Herwaarts
Het schip zeilt uit. Schuim-witte golven kruiven
Langs boeg en boord, en breken aan de kust.
Zal 'k gaan, bij de anderen staan, en afscheid wuiven?
Hunkeren, als zij, naar lust van eeuwige rust?
De zee bruist luid op 't smalle strand,
(Aan de overkant, is 't zalig land)
Ik schut mijn ogen met mijn hand.
De top is hoog, van waar 'k de baai zie blinken, -
Daar droomt mijn driftig hart de stad der ziel.
Hoe hel zal op de plecht de juichtkreet klinken,
Als 't snelle schip haar haven binnenviel!
Ruig bruist omlaag de zee op 't strand,
(Aan de overkant, is 't zalig land)
Ik dek mijn ogen met mijn hand.
Ik wend mij om, en daal: genoeg van turen!

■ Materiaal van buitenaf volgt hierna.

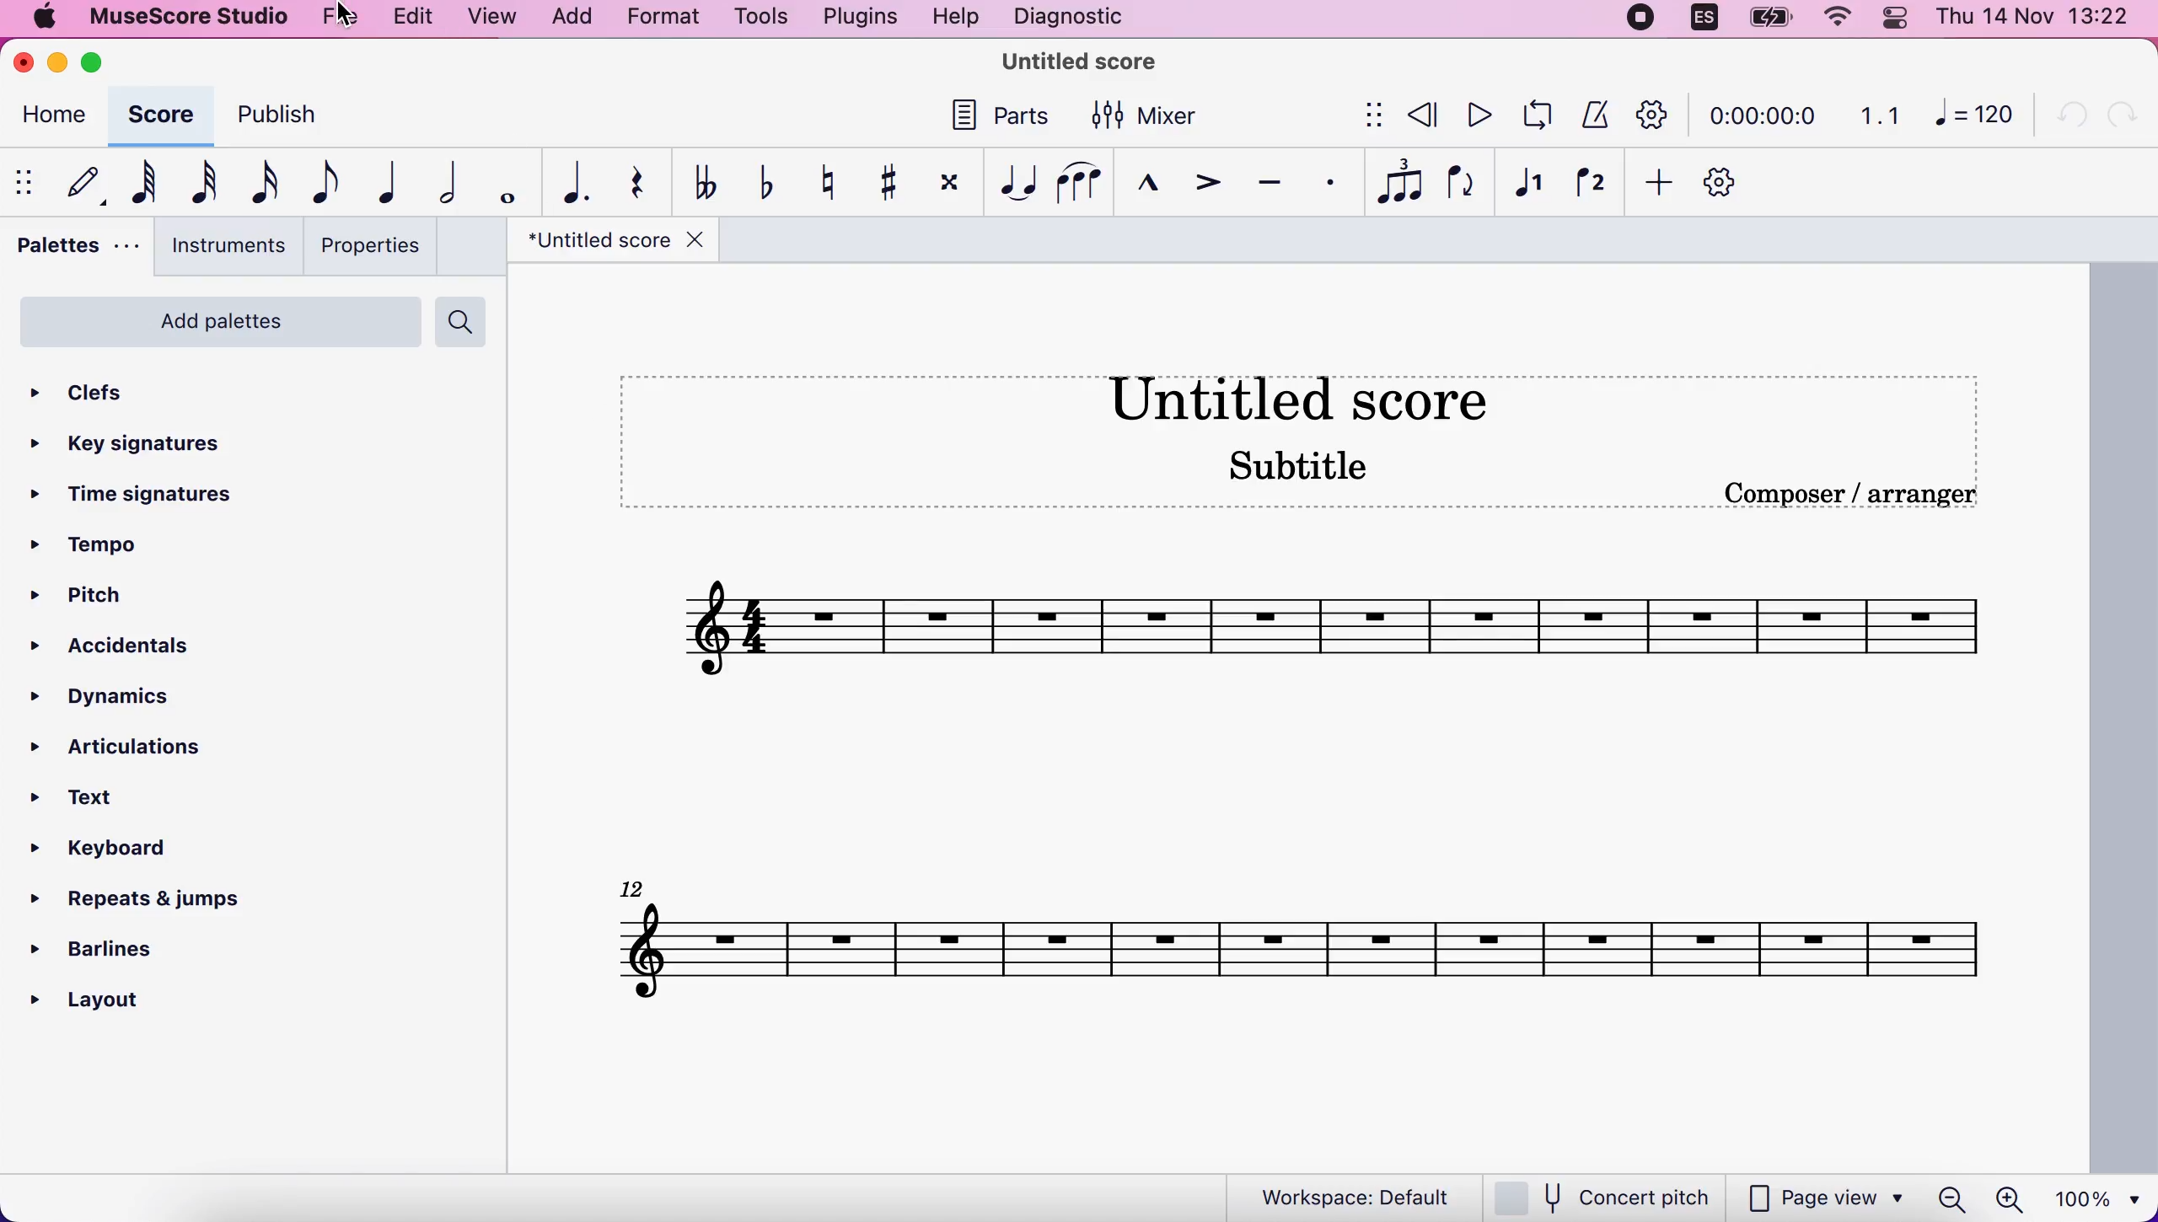 This screenshot has height=1222, width=2158. Describe the element at coordinates (1072, 14) in the screenshot. I see `diagnostic` at that location. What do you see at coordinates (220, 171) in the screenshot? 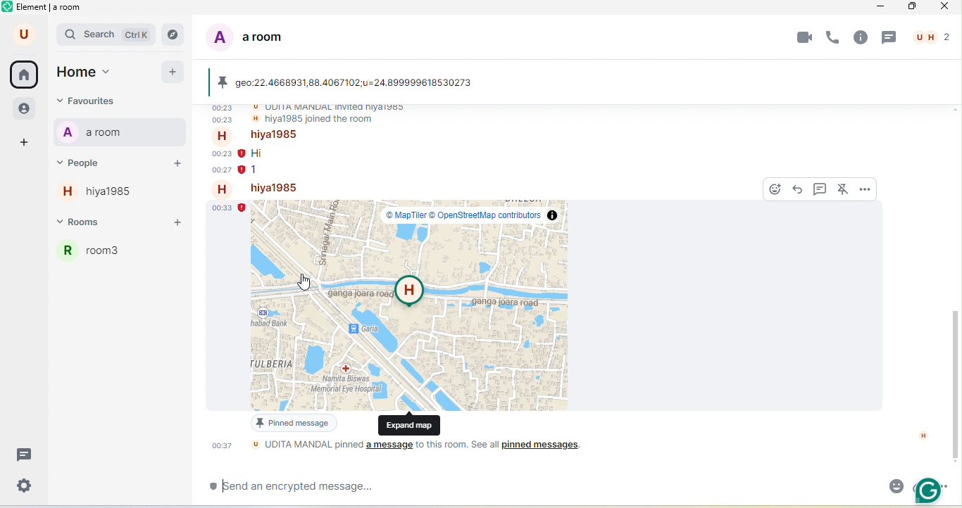
I see `00.27` at bounding box center [220, 171].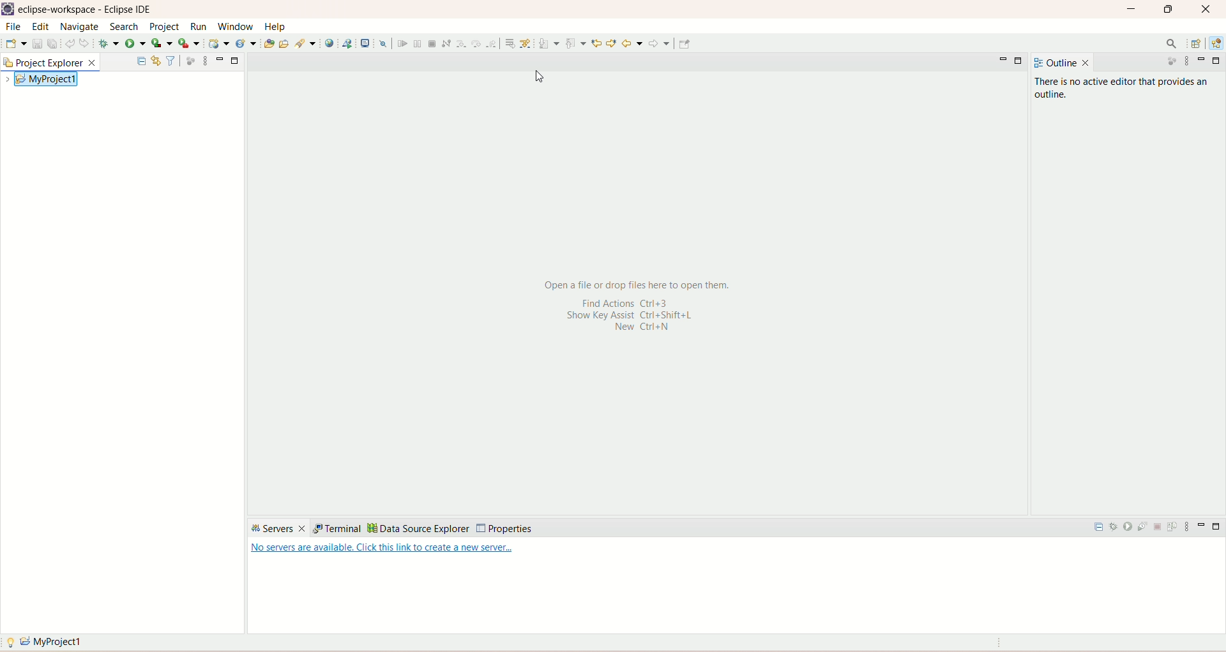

Slechts, langs mijn haar, zo zoel, wat wind van daar...
Hier is mijn dal, 't klein huis, de zwarte schuren,
Akker en tuin, nog leeg van peul en aar.
Dof, achter 't duin, 't gebruis op 't strand,
(Aan de overkant, is 't zalig land)
Ik wis mijn ogen met mijn hand.
Wat zal 'k naar meer dan lonende arbeid trachten?
De droom maakt loom. Ik treed, door de open heg,
Op 't erf waar ren en kot mijn stap al wachtten,
Strooi blad en korrel, span het paard voor de eg.
Ver nu, en flauw, 't gebruis op 't strand.
(Aan de overkant, is 't zalig land)
Richt, ogen, de ijver van mijn hand.